● **O que fazer**
Redija a continuação do texto sobre o afastamento de Vítor Caldeira da presidência do TdC, começando logo a seguir à última frase apresentada.

● **Excerto do documento**
....................
Quando meses depois o TdC lembrou “Há uma emergência, mas não vale tudo”
a propósito dos ajustes directos no âmbito do combate à covid-19, os
socialistas já não disfarçavam o mal estar que lhes provocava a
actividade do TdC. Agora que no PS (e não só) se saliva face à expectativa da chegada dos fundos europeus, o TdC tem de ser despojado de veleidades
e portanto Vítor Caldeira deve dar lugar a alguém mais conforme aos
desejos da máquina socialista. (Proponho a substituição de Vítor
Caldeira por um clone da senhora ministra da Justiça pois o conceito de
“contradição íntima” que Francisca Van Dunem invocou a propósito da
presença de António Costa na comissão de honra de Luís Filipe Vieira tem
potencialidades extraordinárias na hora de avaliar a diferença entre o
anunciado e o concretizado com todos esses milhões que em muito
acrescentarão o nepotismo e a corrupção em Portugal).
O
afastamento do presidente do TdC, Vítor Caldeira, veio lembrar-nos que
António Costa tem tratado de se desembaraçar de todos aqueles que nas
diversas instituições possam ter a veleidade de cumprir o seu papel
institucional de vigiar o executivo e não aceitam reduzir-se ao papel de
prolongamento servil do governo. Joana Marques Vidal foi o nome mais
destacado de uma série de titulares afastados com mais ou menos
boçalidade mas sempre com a mesma eficácia. Agora chegou a vez do
presidente do TdC, Vítor Caldeira. A seguir será provavelmente a Ordem
dos Médicos a tornar-se objecto da intervenção do Governo pois para o
Governo é prioritário evitar que um novo inquérito desmonte a versão da
propaganda sobre os milagres acontecidos e a acontecer no SNS.
....................
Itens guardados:
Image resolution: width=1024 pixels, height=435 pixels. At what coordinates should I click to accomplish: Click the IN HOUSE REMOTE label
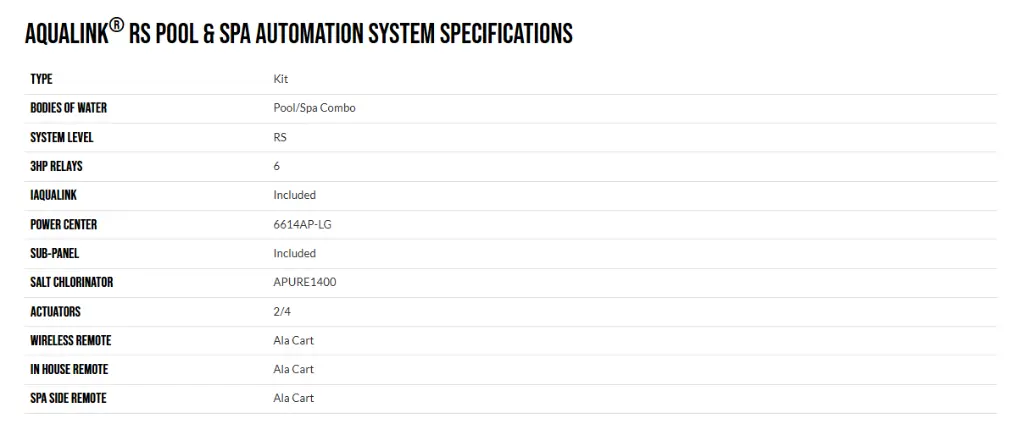point(69,369)

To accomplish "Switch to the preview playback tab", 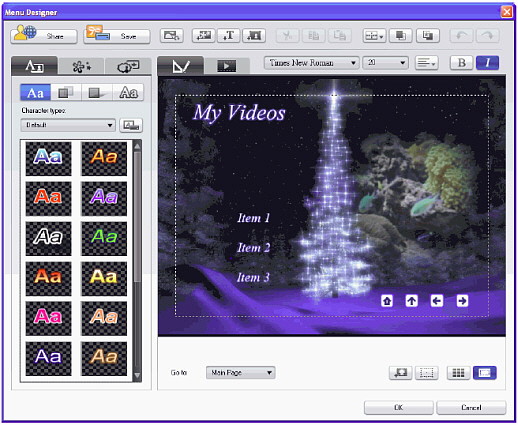I will click(227, 66).
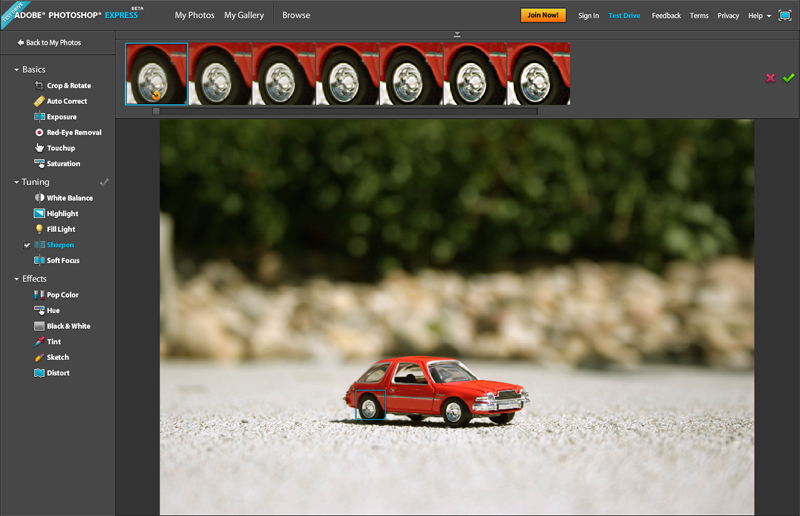Select the Crop & Rotate tool icon
This screenshot has width=800, height=516.
click(x=39, y=86)
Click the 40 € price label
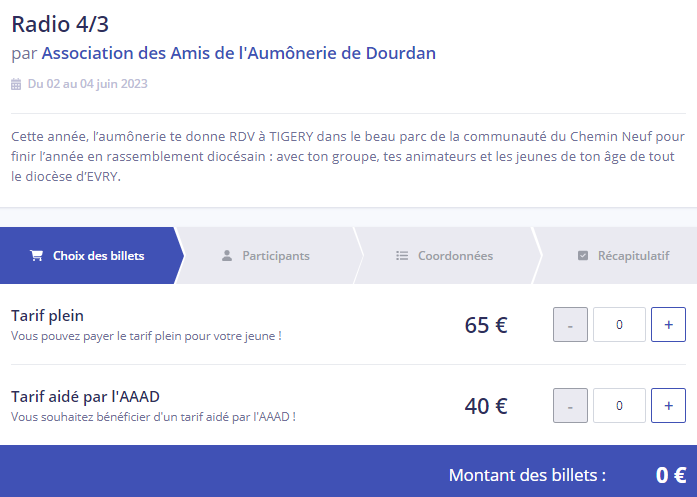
....................
● **Resposta ao exercício**
Portugal
tornou-se um país desligado de si mesmo: rádios, televisões e jornais
encheram-se de palavras indignadas sobre a nomeação de Amy Coney Barret
para o Supremo do EUA, mas quantos se vão indignar por o Governo, o
nosso não o norte-americano, não reconduzir o presidente do TdC?!
Seja
qual for a versão que se escolha, torna-se óbvio que quem governa deste
modo acha que o Estado lhe pertence. E o pior é que tem razões de sobra
para isso: António Costa governa sem oposição. A esquerda está calada e
calada vai ficar porque há muito para repartir (coitadinhas e
coitadinhos dos todos e todas do BE que ainda morrem com tanta
indigestão sapos, rãs e girinos!) e a direita ao deixar de ser vista
como alternativa tornou-se numa espécie de Cassandra: ninguém lhe liga
nenhuma e se por acaso a escutam é para a menorizarem.
Só
aparentemente existe uma contradição entre a anomia mostrada perante o
nosso Governo e a hipersensibilidade exibida face a outros executivos e
outros líderes. Na verdade esta exaltação constante com governos alheios
é o reverso da passividade e da subserviência que mantemos perante o
que entre nós devíamos escrutinar, questionar e tentar perceber. A
discussão está neste momento completamente balizada e pré-determinada.
Ousar sair desta grelha implica uma aventura pelo terreno minado das
acusações que transformam qualquer um num saco de pancada. Veja-se o caso da morte de Marcelo Ferreira. Como é possível que já tenha desaparecido das notícias? Quem era Marcelo Correia?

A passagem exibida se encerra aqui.